MetalLB的二层模式与Keepalived有一些类似之处,如果你熟悉Keepalived,本节听起来就想到熟悉,但还是有一些的不同,如果你不了解Keepalived,你可以跳过本节。
kursk注:Keepalived是一种Linux的集群设置组件,介绍如下
https://www.keepalived.org/documentation.html
Keepalived uses the Virtual Router Redundancy Protocol (VRRP). Instances of Keepalived continuously exchange VRRP messages with each other, both to select a leader and to notice when that leader goes away.
Keepalived使用VRRP,Keepalived的各实例之间不断地交换VRRP消息,通过这种方式,既用来选举领导节点,也用来告知当前领导节点失去。
MetalLB on the other hand relies on memberlist to know when a node in the cluster is no longer reachable and the service IPs from that node should be moved elsewhere.
而MetalLB则是通过 memberlist 了解集群中的一个节点不再可被访问,这个节点的服务应该被漂移到其它节点。
Keepalived and MetalLB “look” the same from the client’s perspective: the service IP address seems to migrate from one machine to another when a failover occurs, and the rest of the time it just looks like machines have more than one IP address.
Keepalived和MetalLB都是从客户端的角度观察故障转移,服务IP似乎从一台机器转移到另一台机器,在剩余的时间似乎该机器有多个ip地址。
Because it doesn’t use VRRP, MetalLB isn’t subject to some of the limitations of that protocol. For example, the VRRP limit of 255 load balancers per network doesn’t exist in MetalLB. You can have as many load-balanced IPs as you want, as long as there are free IPs in your network.
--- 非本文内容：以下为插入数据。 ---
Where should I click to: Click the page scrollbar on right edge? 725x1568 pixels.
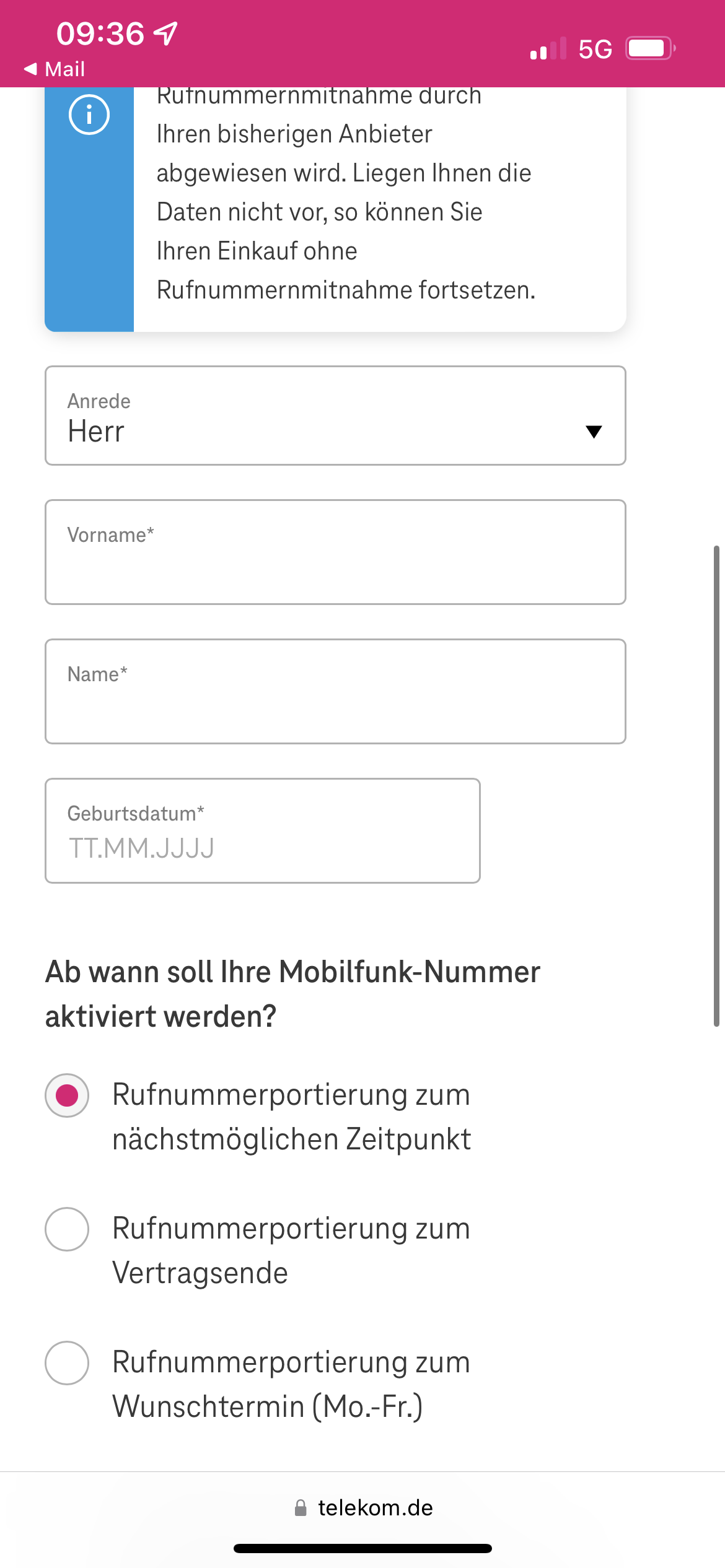point(716,786)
MetalLB also requires less configuration than VRRP–for example, there are no Virtual Router IDs.
因为 MetalLB没有使用VRRP,所以不会受到VRRP的限制,例如,VRRP在每个网络中限制255个负载均衡,而在MetalLB中你想有多少个负责均衡你就可以建多少个,只要你的网络里有足够的空余ip地址,MetalLB配置上也比VRRP简单,例如不需要虚拟路由器ID。
On the flip side, because MetalLB relies on memberlist for cluster membership information, it cannot interoperate with third-party VRRP-aware routers and infrastructure. This is working as intended: MetalLB is specifically designed to provide load balancing and failover within a Kubernetes cluster, and in that scenario interoperability with third-party LB software is out of scope.
MetalLB通过 memberlist获得集群中组员的信息,而这种技术路线的消息互通不能依赖VRRP为基础的路由器和框架,这种技术路线的工作方式是:MetalLB被设计用来在K8S集群上提供负载均衡和故障转移,这种场景下不能与K8S集群外部的第三方的负载均衡软件进行互通。